■ To do ■
Below are the records; copy each line in which "field" occurs.

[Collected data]
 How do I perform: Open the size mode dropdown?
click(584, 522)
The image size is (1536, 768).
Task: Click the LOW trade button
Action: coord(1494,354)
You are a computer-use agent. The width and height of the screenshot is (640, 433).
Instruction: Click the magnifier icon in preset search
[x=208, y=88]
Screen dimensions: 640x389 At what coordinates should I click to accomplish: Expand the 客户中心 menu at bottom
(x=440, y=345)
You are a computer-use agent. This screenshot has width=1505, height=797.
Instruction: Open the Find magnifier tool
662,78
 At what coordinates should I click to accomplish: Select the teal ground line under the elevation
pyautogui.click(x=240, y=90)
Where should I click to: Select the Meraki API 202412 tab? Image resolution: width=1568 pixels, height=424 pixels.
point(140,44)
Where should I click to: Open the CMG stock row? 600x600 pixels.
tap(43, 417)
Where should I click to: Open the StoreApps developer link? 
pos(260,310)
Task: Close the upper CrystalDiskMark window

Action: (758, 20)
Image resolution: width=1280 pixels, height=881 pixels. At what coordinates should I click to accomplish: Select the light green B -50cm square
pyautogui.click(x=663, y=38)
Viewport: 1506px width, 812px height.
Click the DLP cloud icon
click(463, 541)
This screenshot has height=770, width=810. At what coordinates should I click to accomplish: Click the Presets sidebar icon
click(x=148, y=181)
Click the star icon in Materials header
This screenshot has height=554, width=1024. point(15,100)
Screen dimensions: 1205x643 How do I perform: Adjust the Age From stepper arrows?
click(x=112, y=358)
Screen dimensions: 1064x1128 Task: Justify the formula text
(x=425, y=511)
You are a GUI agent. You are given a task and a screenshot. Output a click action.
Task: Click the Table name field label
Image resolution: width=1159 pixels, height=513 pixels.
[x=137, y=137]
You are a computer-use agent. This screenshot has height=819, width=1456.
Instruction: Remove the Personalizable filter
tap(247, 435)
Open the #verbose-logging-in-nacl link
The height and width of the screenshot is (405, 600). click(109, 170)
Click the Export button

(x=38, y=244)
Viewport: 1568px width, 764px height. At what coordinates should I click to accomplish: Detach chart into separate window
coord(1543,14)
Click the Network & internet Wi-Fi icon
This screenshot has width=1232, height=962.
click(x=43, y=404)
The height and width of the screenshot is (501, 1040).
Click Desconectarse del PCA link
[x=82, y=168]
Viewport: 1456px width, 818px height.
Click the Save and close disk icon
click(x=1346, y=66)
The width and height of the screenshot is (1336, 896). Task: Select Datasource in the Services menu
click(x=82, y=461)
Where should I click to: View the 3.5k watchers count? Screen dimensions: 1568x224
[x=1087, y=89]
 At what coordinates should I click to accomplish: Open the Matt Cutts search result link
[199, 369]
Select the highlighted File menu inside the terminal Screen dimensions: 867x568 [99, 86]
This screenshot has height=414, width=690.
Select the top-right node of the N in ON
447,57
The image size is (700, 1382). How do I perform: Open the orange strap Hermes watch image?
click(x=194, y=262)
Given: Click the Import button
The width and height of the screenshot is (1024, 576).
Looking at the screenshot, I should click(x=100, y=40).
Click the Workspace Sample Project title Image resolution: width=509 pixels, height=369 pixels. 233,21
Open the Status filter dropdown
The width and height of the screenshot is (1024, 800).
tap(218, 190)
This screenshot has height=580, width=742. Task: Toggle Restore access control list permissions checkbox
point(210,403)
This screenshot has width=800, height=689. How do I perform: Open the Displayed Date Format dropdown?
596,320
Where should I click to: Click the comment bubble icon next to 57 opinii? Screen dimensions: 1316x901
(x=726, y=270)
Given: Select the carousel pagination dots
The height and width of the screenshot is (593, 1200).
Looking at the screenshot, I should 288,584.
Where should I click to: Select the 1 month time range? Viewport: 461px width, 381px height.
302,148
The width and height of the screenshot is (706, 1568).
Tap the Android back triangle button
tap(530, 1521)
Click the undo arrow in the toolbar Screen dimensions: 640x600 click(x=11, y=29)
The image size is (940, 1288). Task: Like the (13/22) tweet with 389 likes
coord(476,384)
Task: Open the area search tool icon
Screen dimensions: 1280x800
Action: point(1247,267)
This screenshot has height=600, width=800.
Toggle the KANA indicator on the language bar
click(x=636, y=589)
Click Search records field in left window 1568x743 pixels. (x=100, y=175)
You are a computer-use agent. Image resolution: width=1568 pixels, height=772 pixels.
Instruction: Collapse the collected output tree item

■ Response to this exercise ■
Task: Click the Table name field label
Click Search records field in left window 1568x743 pixels. (x=100, y=175)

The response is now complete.